Sitting on my couch at midnight on December 7, 1999, not able to sleep knowing something was; changing. I couldn't put my finger on it but I knew there was something in the air that just wasn't the same. It couldn't have been five minutes later when my only daughter, who had just that day turned 20 quietly told me that she was pregnant.
I hugged her, asked her if she was sure and then just sat with her in the dark for sometime in the silence of the night, not really saying anything, just taking in the moment. My single, out of control, bipolar, beautiful daughter was going to have a child.
Without even asking her I knew that abortion was out of the question. It wasn't something that she believed in for herself. Adoption was out for us as a family. We also knew that marriage was not in the cards for them.
The father and our daughter had a long and volatile relationship. She was bipolar and he had issues as well. Both good people but not good together.
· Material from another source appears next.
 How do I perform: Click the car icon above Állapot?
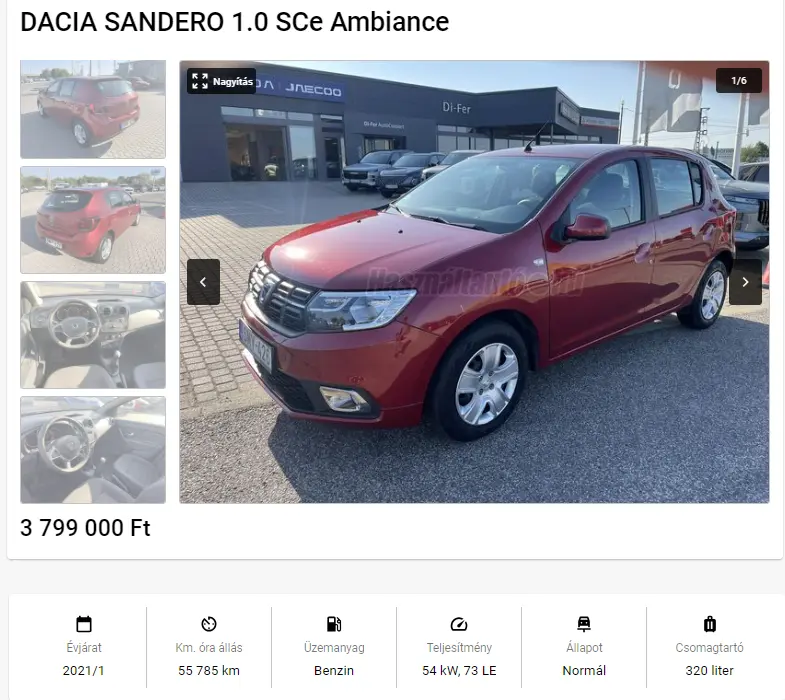tap(584, 624)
I decided that the best thing to do would be to tell her dad the next morning when cooler heads might prevail. My husband's personality lends itself to an initial outburst and then calm.
So, the next morning I woke him up with the news. I informed him to get out any comments he felt he had to blurt out now and not in front of our daughter. Once words are spoken, they can't be take back. You are either on board with this or your aren't. It's that simple. Of course, he was on board.
Fast track 17 1/2 years. Madison, our beautiful, quirky, smart, kind and compassionate grandchild is preparing for college.
All those many years ago our daughter decided to raise this child and abandoned her issues, fears and habits. The result is an amazing young woman who has broken all the molds.
Dreadlocked, tattooed mother who took motherhood more serious than most. She has withstood ridicule, dismissive adults and down right cruel human beings thinking they knew, when in fact, they knew nothing.
Madison is the result of a strong, determined, selfless child in her own right that did the right things for all the right reasons.
With all of Madison's successes and achievements, there was her mother, right behind her steering and navigating the waters for her, with her.
So, come June, when Madison graduates and moves forward with her life; momentarily leaving her mother behind, I can offer this little bit of thought.
Child, you have done so much with your child. In a world of the Internet when every social site holds more clout than you, you over came that, you rose above it and blew right through it.
You did it ladies. Take a bow, know your worth in this world and keep shining, keep moving forward and never look back.
I could not be prouder of either if you.